A Computer Pointer Controller is a Human-Computer Interaction Project, where the user can control the mouse movements with his\her eye-gaze which will be captured through a webcam or even a video, with the help of OpenVINO Toolkit along with its Pre-Trained Models which helps deploying AI at Edge. This project has the ability to run multiple models in the same machine and coordinate the flow of data between those models.
- Setup your local environment:
- Download and install the OpenVINO Toolkit. The installations directions for OpenVINO can be found here
- Run the Verification Scripts to verify your installation.

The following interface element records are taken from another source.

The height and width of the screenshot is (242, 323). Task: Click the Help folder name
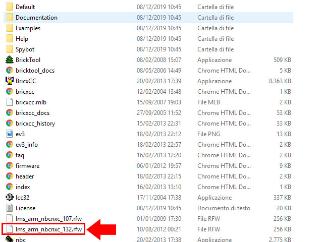tap(22, 39)
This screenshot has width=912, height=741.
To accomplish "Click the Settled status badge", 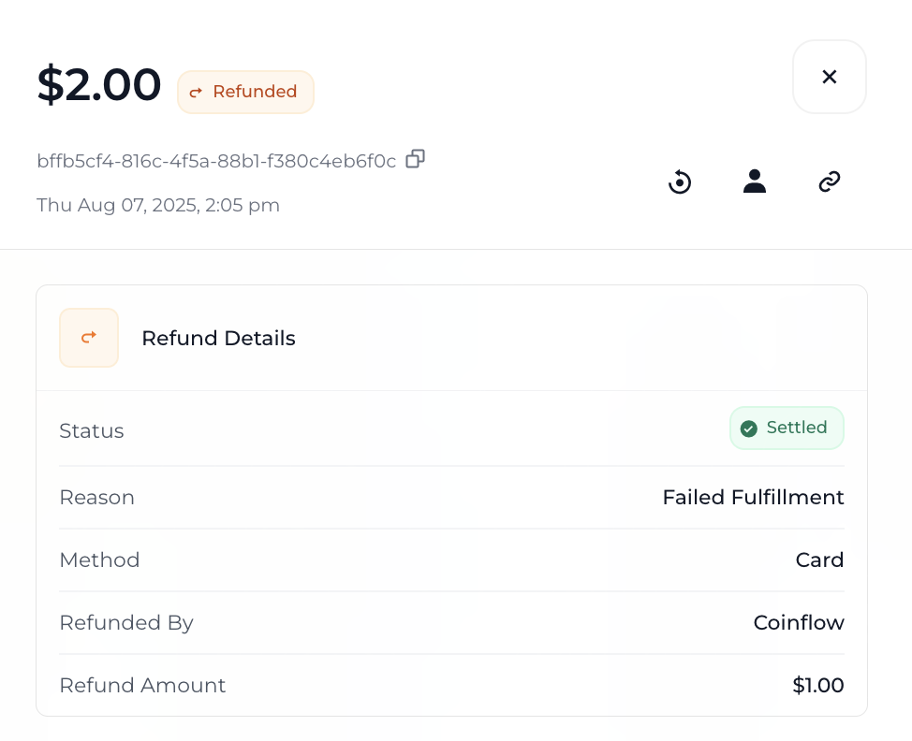I will pyautogui.click(x=787, y=428).
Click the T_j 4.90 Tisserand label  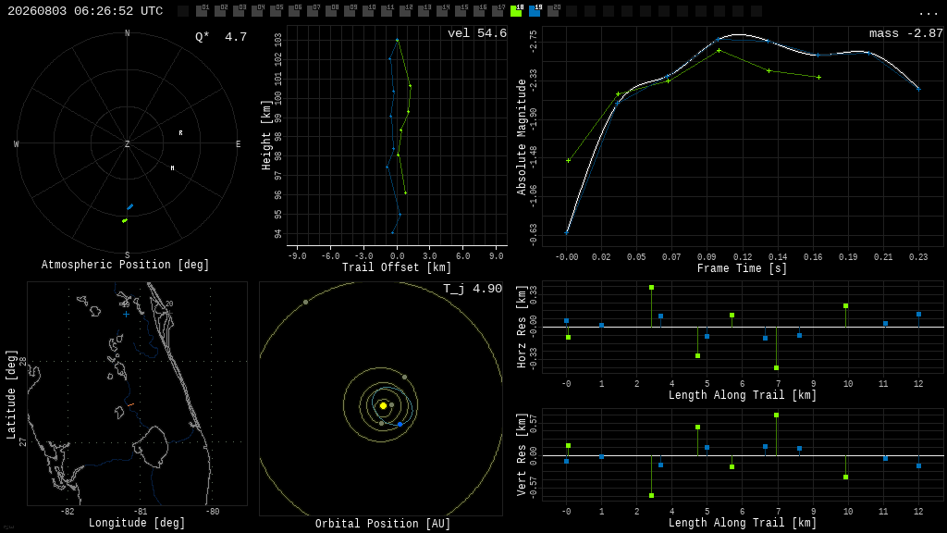tap(473, 289)
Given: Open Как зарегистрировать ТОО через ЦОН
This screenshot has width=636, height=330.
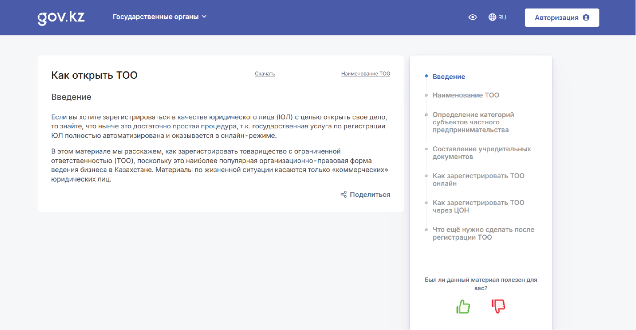Looking at the screenshot, I should pyautogui.click(x=478, y=206).
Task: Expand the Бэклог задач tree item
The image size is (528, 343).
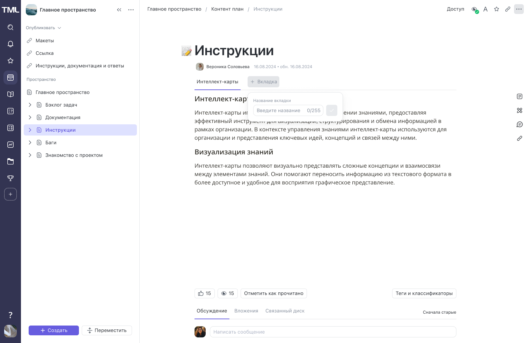Action: (30, 105)
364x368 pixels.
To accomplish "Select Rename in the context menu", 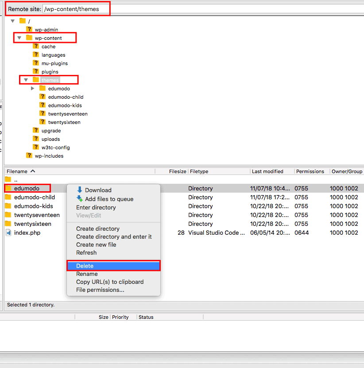I will (87, 274).
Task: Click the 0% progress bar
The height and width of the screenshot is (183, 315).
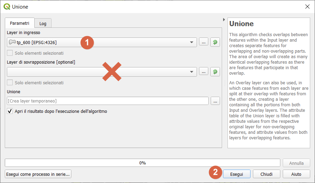Action: pyautogui.click(x=142, y=163)
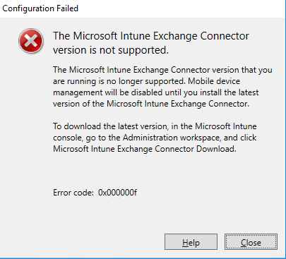The width and height of the screenshot is (286, 259).
Task: Click the word 'Connector' in the bold heading
Action: click(x=225, y=36)
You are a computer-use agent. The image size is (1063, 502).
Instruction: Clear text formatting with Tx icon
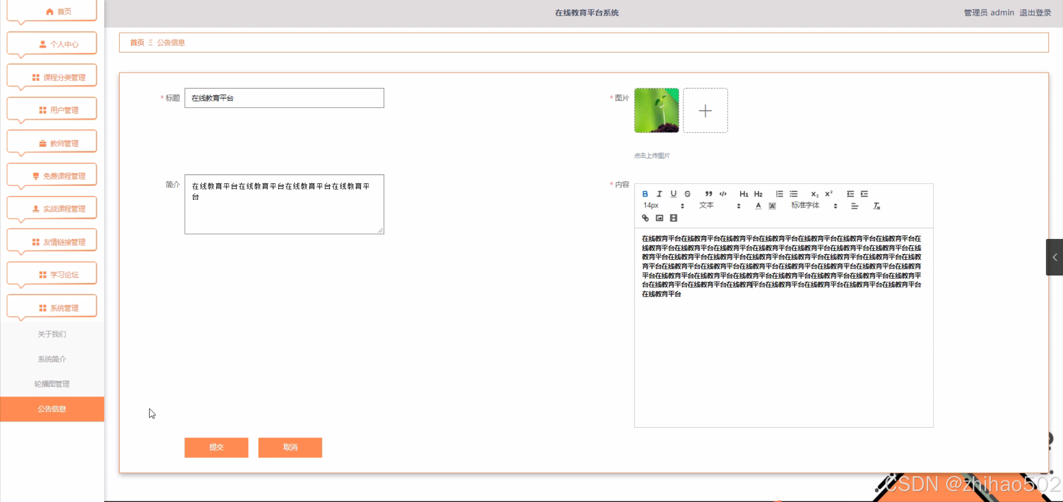tap(876, 206)
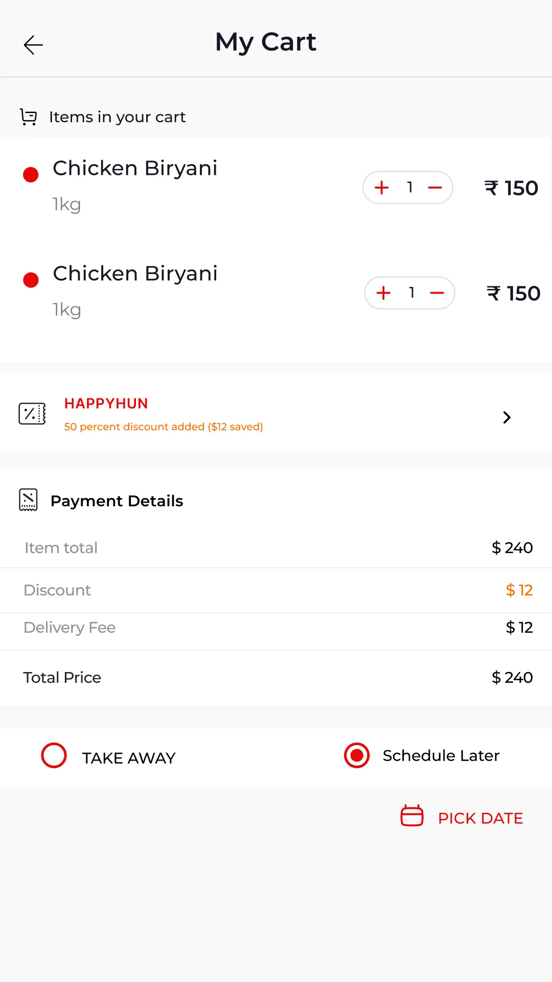Image resolution: width=552 pixels, height=982 pixels.
Task: Tap the orange discount amount
Action: pos(519,590)
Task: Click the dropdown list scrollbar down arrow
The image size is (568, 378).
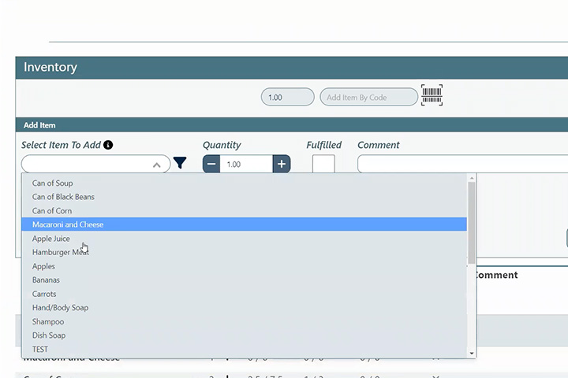Action: (x=472, y=353)
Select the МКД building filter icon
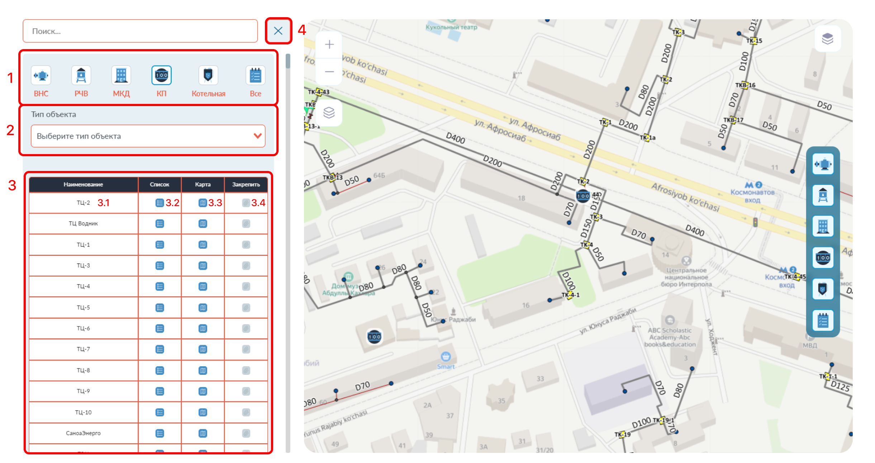This screenshot has height=463, width=875. coord(121,75)
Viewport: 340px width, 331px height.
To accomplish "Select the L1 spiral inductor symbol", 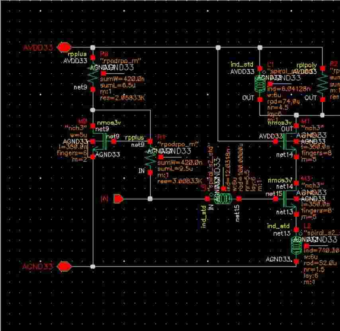I will pyautogui.click(x=260, y=84).
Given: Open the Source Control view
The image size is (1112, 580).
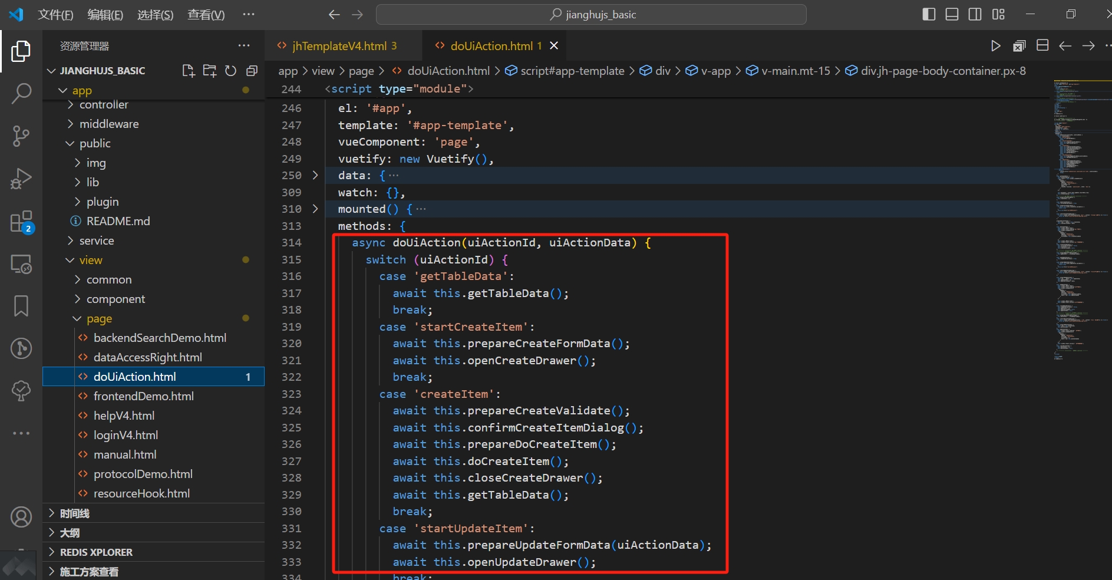Looking at the screenshot, I should [x=21, y=136].
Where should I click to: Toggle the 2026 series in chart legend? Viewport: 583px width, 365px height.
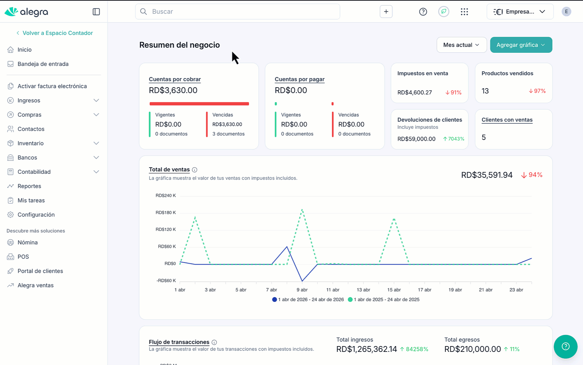click(308, 299)
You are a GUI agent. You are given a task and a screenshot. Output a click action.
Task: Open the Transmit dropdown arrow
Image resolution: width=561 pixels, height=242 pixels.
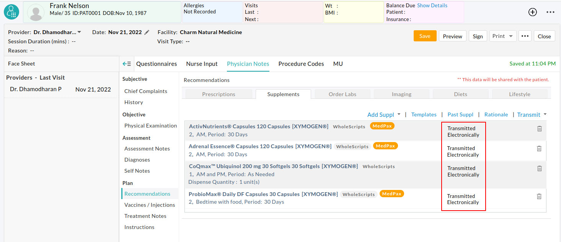tap(545, 114)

This is a very important step to be done before you proceed further.
- The project directory is structured as follows:
project
|
|_ bin
| |_demo.mp4
|
|_ README.md
|
|_ requirements.txt
|
|_src
|_ main.py
|_ input_feeder.py
|_ mouse_controller.py
|_ face_detect.py
|_ head_pose.py
|_ facial_landmarks.py
|_ gaze.py
-
The project directory contains a
bin
folder which has an .mp4 file, can be used as the input file for the project. -
It has
requirements.txt
file which contains all the necessary dependencies to be installed before running the project. -
The
src
folder in project directory contains the following python files:- The input_feeder.py is used to take the input file such as a video file or a webcam and yeilds the frames for running inference.
- The mouse_controller.py takes the x,y co-ordinates from the gaze.py to move the mouse.
- The face_detect,head_pose,facial_landmarks,gaze .py files contains each class functions to preprocess the inputs and run inference on those inputs and sent it to mouse_controller to move the mouse position.
-
The Pre-Trained models you will need to download from OpenVINO Open model zoo using the
model downloader
are:- Face Detection model
- Head Pose Estimation model
- Facial Landmark Detection model
- Gaze Estimation model
-
Create a folder named models in the project directory, These models are to be downloaded and stored in models folder.
Note: This project has been tested only in Windows 10 Operating System environment with Intel core i3-7100 processor which has an Intel Integrated GPU HD Graphics 630.
- First, initialize the OpenVINO environment:
- Open command prompt and
cd C:\Program Files (x86)\IntelSWTools\openvino\bin
- type
setupvars.bat
command and press Enter to initialize OpenVINO environment.
- Open command prompt and
- Next,
cd
to src folder in the project directory: - Now, run the following command to run our application:
python main.py -V "C:\<path_to_project_directory>\bin\demo.mp4" -FM "C:\<path_to_project_directory>\models\face-detection-retail-0004\FP32\face-detection-retail-0004" -D CPU -FLM "C:\<path_to_project_directory>\models\facial-landmarks-35-adas-0002\FP32\facial-landmarks-35-adas-0002" -HM "C:\<path_to_project_directory>\models\head-pose-estimation-adas-0001\FP32\head-pose-estimation-adas-0001" -GM "C:\<path_to_project_directory>\models\gaze-estimation-adas-0002\FP32\gaze-estimation-adas-0002"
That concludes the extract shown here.